[Records contained in a dataset]
Start of Block
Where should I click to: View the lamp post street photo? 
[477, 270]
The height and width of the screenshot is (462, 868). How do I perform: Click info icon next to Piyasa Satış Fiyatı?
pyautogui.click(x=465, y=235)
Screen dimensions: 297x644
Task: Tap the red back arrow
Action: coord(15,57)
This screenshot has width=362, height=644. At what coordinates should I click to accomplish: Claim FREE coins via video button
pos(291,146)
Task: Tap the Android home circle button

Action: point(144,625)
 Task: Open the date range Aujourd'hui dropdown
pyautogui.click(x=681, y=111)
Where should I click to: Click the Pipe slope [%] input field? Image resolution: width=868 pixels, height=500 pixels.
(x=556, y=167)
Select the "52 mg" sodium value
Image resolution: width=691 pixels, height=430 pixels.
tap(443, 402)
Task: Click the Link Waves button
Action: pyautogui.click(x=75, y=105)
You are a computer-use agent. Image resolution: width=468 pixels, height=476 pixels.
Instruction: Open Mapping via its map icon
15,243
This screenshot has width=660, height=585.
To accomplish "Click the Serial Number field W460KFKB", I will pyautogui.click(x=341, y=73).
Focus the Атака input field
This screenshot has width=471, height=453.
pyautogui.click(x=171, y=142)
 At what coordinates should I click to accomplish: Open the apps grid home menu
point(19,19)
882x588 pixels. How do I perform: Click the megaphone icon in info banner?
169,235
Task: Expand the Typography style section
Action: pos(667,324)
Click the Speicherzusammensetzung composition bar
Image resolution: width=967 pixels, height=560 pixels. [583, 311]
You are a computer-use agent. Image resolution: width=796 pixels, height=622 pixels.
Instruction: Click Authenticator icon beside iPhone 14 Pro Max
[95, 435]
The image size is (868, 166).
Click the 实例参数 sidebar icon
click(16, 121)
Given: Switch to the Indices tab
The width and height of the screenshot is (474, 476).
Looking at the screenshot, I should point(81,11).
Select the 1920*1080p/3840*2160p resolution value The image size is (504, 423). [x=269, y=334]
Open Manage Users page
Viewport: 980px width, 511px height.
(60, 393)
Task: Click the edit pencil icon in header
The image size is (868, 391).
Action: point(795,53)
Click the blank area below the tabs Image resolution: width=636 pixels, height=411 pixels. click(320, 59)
End of Block
• _Task to complete_:
Copy out exactly the lines running from the line with "You are a computer-use agent. Image resolution: width=796" to the end of the records, inclusive.

• _Output of the task_:
You are a computer-use agent. Image resolution: width=796 pixels, height=622 pixels.
Instruction: Click Authenticator icon beside iPhone 14 Pro Max
[95, 435]
The image size is (868, 166).
Click the 实例参数 sidebar icon
click(16, 121)
Given: Switch to the Indices tab
The width and height of the screenshot is (474, 476).
Looking at the screenshot, I should point(81,11).
Select the 1920*1080p/3840*2160p resolution value The image size is (504, 423). [x=269, y=334]
Open Manage Users page
Viewport: 980px width, 511px height.
(60, 393)
Task: Click the edit pencil icon in header
The image size is (868, 391).
Action: point(795,53)
Click the blank area below the tabs Image resolution: width=636 pixels, height=411 pixels. click(320, 59)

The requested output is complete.